Elbow Anatomy Animated Tutorial

DISEASE EXPLAINED

Radial Head Fracture

SYMPTOMS

Pain on the outside of the elbow

Swelling in the elbow joint

Difficulty in bending or straightening the elbow accompanied by pain

Inability or difficulty in turning the forearm (palm up to palm down or vice versa)

CAUSES

Except for congenital radial head dislocations, which by definition are not acquired, radial head fractures and dislocations are the result of trauma, usually from a fall on the outstretched arm with the force of impact transmitted up the hand through the wrist and forearm to the radial head, which is forced into the capitellum.

Recognizing a congenital radial head dislocation (see the image below), in which the radial head is larger and rounder than expected, is important because operative treatment to reduce a congenital radial head dislocation is not indicated.

TREATMENT OPTIONS

Radial head fracture - types and treatment

TREATMENT OPTIONS

Doctors classify fractures according to the degree of displacement (how far out of normal position the bones are). Treatment is determined by the type of fracture, according to the classification below.

Type I Fractures
Type I fractures are generally small, like cracks, and the bone pieces remain fitted together.

The fracture may not be visible on initial x-rays, but can usually be seen if the x-ray is taken 3 weeks after the injury.

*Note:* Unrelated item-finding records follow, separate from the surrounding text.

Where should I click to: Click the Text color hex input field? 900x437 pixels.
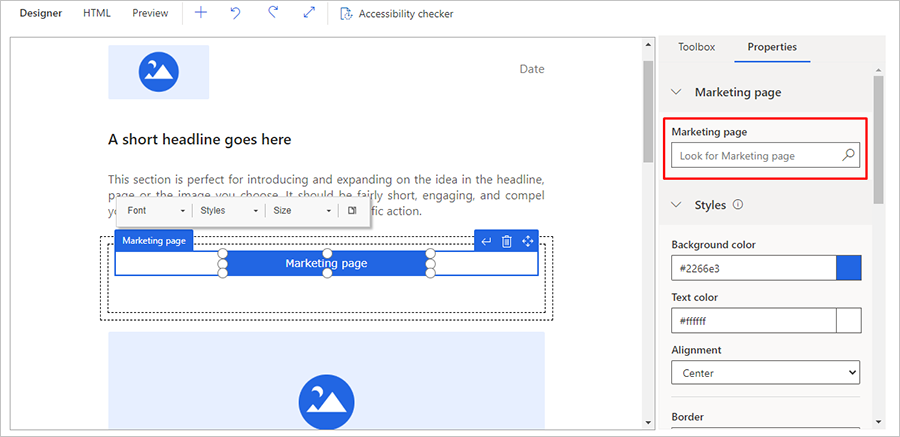753,321
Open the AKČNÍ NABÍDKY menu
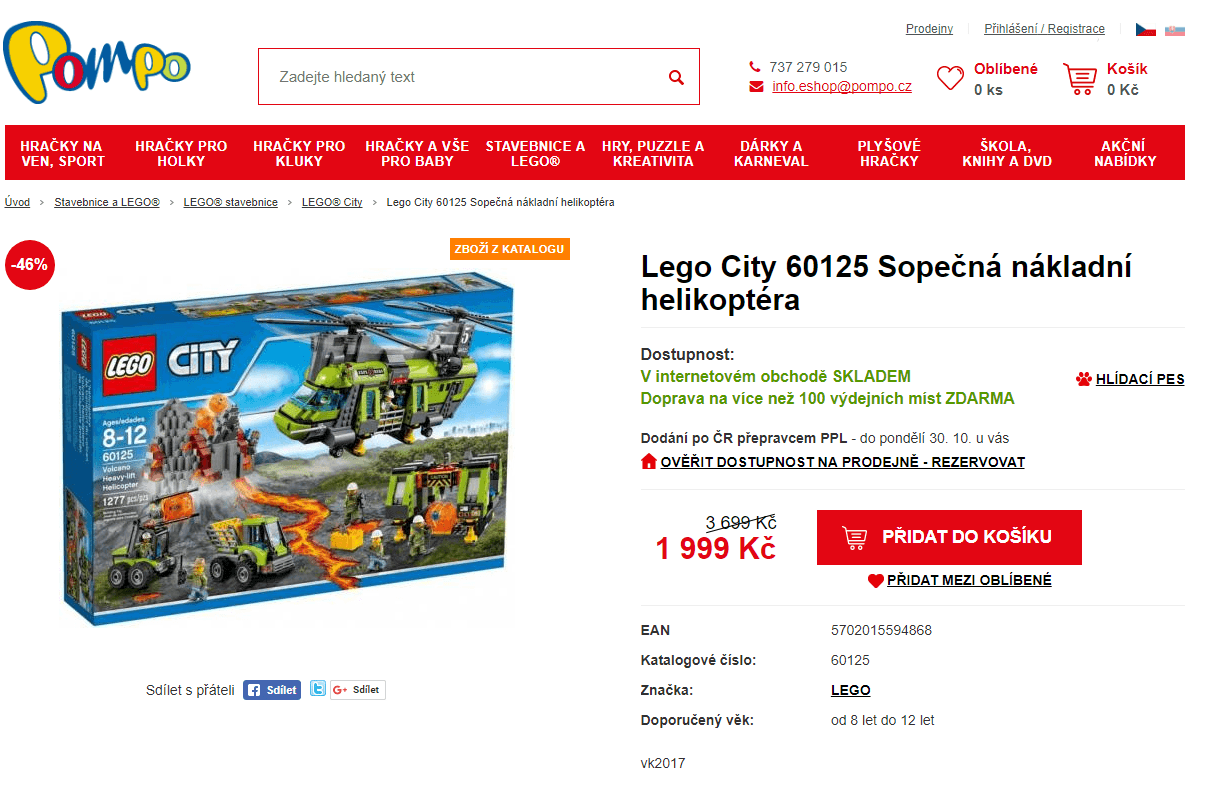1209x802 pixels. pos(1125,150)
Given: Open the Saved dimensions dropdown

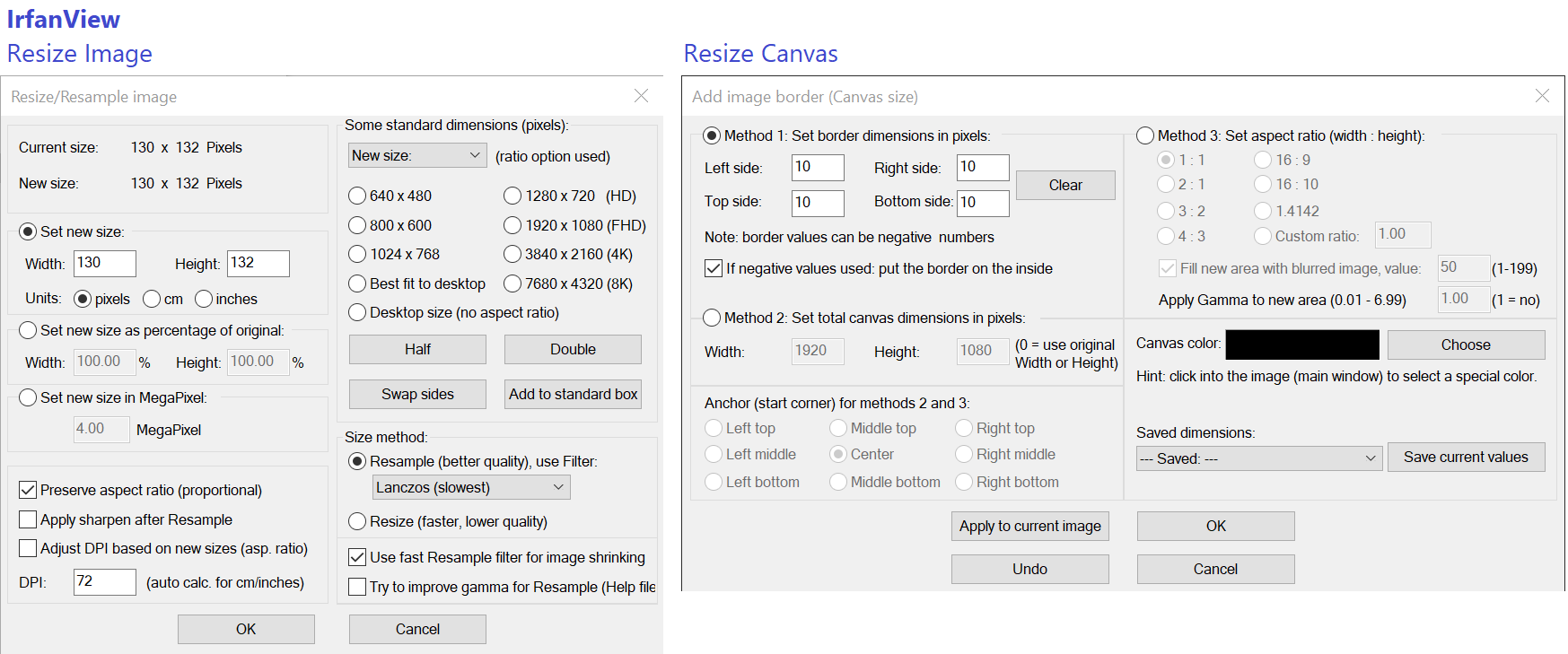Looking at the screenshot, I should (1258, 458).
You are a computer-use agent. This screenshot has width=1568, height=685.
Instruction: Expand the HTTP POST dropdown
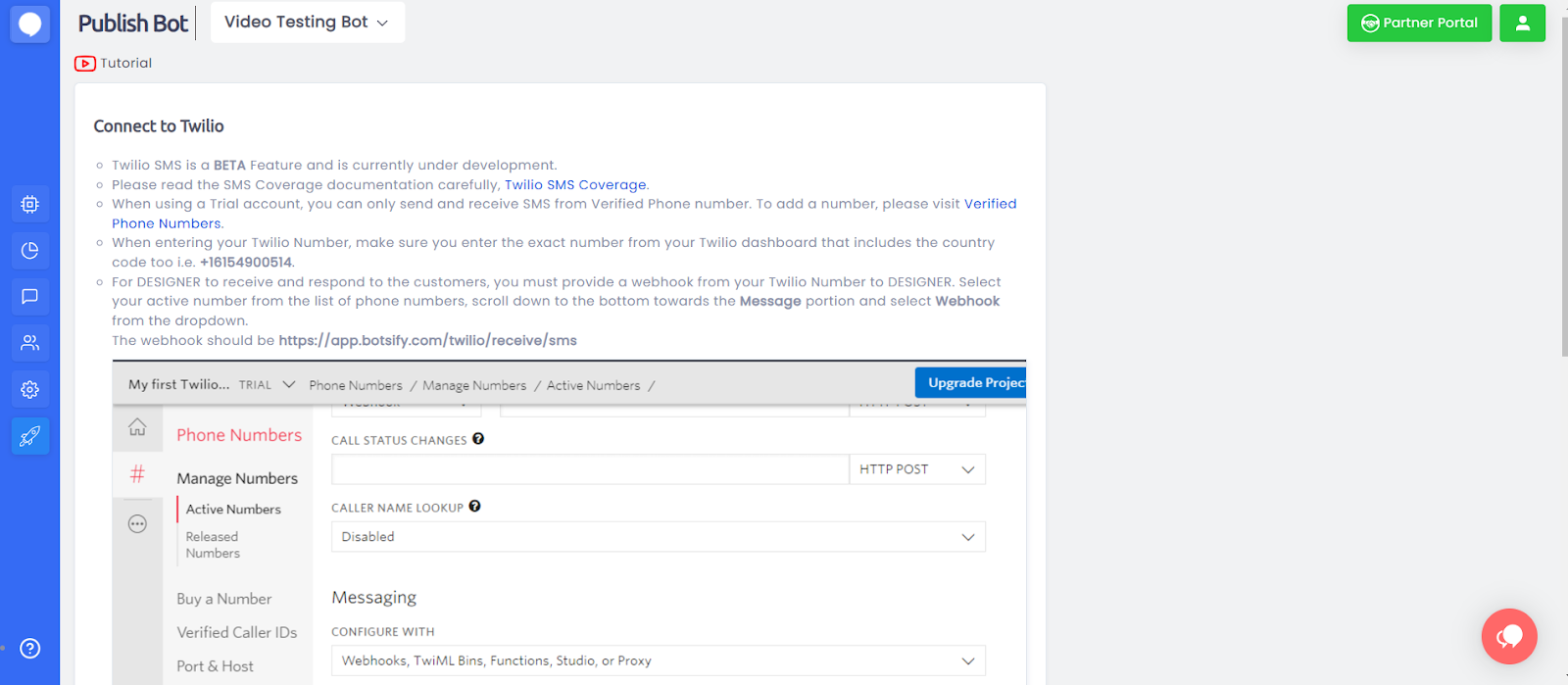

Nonsurgical treatment involves using a splint or sling for a few days, followed by an early and gradual increase in elbow and wrist movement (depending on the level of pain).

If too much motion is attempted too quickly, the bones may shift and become displaced.

Type II Fractures
Type II fractures are slightly displaced and involve a larger piece of bone.

If displacement is minimal, a sling or splint may be used for 1 to 2 weeks, followed by range-of-motion exercises.

Small fragments of broken bone may be surgically removed if they prevent normal elbow movement or could cause long-term problems with the elbow.

If a fragment is large and out of place enough, the orthopedic surgeon will first attempt to hold the bones together with screws, or a plate and screws. If this is not possible, the surgeon will remove the broken pieces of the radial head.

The surgeon will also correct any other soft-tissue injury, such as a torn ligament.

Type III Fractures
Type III fractures have multiple broken pieces of bone which cannot be put back together for healing.

In most Type III radial head fractures, there is also significant damage to the elbow joint and the ligaments that surround the elbow.

Surgery is always required to either fix or remove the broken pieces of bone and repair the soft-tissue damage. If the damage is severe, the entire radial head may need to be removed. In some cases, an artificial radial head may be placed to improve long-term function.
Early movement to stretch and bend the elbow is necessary to avoid stiffness.

Even the simplest of fractures may result in some loss of movement in the elbow. Regardless of the type of fracture or the treatment used, exercises to restore movement and strength will be needed before resuming full activities.